Collected data entries
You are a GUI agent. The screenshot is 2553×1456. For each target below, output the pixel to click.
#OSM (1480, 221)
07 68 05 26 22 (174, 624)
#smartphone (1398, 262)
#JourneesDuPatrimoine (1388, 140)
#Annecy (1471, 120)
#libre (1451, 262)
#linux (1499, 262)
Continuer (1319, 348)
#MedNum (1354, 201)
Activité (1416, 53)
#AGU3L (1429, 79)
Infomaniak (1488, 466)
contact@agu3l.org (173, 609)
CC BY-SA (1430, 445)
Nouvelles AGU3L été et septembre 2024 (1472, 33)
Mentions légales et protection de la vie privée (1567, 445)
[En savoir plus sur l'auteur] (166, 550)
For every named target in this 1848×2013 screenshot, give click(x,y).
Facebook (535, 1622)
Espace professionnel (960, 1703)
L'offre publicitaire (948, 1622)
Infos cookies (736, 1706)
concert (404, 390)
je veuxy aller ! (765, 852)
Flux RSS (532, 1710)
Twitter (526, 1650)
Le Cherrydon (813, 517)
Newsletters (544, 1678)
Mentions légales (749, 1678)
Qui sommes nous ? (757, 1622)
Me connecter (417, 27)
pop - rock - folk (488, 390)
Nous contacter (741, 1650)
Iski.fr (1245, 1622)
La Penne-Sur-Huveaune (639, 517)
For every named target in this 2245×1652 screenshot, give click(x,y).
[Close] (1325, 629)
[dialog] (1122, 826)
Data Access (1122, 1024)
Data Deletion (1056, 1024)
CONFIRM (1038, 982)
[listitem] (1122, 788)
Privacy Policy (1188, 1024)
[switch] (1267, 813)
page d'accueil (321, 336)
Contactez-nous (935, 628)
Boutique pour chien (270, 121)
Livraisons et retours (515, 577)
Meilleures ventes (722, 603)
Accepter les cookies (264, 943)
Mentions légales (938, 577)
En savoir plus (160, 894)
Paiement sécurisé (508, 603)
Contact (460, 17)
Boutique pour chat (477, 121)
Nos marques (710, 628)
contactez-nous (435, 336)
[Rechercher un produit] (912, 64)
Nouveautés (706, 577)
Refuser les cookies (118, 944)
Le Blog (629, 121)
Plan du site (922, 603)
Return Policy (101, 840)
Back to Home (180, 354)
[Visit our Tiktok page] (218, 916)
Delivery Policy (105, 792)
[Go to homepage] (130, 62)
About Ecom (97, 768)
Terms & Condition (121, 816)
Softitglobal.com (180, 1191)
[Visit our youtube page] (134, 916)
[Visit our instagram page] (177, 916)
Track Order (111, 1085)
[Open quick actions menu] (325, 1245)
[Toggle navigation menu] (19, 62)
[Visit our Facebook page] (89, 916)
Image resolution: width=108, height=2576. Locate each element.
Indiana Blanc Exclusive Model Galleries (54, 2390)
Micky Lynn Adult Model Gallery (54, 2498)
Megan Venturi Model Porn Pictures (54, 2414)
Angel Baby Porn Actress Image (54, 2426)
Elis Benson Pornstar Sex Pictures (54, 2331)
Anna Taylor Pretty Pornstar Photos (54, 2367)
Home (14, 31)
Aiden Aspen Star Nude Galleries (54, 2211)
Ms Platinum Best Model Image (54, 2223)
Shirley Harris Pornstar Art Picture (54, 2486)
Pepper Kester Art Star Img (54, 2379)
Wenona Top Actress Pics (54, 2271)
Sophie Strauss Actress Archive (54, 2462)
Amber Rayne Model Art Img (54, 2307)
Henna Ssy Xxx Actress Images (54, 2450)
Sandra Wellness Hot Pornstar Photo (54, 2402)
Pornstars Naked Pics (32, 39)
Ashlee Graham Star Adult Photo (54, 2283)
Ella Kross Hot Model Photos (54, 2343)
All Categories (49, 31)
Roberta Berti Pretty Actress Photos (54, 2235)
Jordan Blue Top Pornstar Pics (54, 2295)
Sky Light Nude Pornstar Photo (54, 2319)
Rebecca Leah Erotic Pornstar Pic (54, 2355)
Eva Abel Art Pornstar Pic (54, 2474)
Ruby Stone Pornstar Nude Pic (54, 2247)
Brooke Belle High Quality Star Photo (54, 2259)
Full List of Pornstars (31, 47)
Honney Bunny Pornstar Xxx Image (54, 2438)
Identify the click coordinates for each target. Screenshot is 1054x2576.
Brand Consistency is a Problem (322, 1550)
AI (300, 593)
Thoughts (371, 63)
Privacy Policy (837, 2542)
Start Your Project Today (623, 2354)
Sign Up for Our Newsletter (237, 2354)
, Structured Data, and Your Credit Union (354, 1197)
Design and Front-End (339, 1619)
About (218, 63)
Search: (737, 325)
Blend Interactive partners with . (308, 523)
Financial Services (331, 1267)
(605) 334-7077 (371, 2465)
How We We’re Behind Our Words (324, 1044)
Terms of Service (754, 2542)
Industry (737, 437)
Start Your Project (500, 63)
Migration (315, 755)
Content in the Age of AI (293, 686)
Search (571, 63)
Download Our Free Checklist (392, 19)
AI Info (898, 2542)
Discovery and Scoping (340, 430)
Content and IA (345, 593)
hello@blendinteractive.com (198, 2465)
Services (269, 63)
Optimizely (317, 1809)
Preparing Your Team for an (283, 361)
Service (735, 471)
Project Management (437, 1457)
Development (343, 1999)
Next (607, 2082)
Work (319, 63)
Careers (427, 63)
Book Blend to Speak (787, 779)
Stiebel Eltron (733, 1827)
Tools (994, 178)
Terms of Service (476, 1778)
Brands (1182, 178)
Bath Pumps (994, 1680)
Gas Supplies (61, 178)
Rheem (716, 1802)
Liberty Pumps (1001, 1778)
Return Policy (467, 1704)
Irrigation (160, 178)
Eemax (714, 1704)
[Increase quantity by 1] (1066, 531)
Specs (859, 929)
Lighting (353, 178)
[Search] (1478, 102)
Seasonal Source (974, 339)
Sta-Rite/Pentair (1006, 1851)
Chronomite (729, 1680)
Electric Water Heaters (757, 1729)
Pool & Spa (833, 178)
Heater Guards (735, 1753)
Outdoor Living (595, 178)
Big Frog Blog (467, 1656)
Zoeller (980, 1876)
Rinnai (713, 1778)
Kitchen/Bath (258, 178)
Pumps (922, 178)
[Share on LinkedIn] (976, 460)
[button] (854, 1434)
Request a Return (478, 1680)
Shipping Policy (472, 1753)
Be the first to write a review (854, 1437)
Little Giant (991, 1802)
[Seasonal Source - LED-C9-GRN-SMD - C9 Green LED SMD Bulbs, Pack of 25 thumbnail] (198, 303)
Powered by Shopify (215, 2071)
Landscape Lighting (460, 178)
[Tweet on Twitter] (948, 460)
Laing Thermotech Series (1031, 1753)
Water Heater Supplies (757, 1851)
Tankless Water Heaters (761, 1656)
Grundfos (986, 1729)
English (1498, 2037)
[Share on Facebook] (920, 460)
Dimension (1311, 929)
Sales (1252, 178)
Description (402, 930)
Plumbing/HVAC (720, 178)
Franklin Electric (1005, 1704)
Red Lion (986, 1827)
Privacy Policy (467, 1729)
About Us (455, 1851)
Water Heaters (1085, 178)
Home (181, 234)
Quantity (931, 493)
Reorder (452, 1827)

| What this task involves |
With the first line being the one containing "[Seasonal Source - LED-C9-GRN-SMD" and the last line the one containing "Tankless Water Heaters (761, 1656)", transcribe exactly the lines above that fall in that range.

| Exercise response |
[Seasonal Source - LED-C9-GRN-SMD - C9 Green LED SMD Bulbs, Pack of 25 thumbnail] (198, 303)
Powered by Shopify (215, 2071)
Landscape Lighting (460, 178)
[Tweet on Twitter] (948, 460)
Laing Thermotech Series (1031, 1753)
Water Heater Supplies (757, 1851)
Tankless Water Heaters (761, 1656)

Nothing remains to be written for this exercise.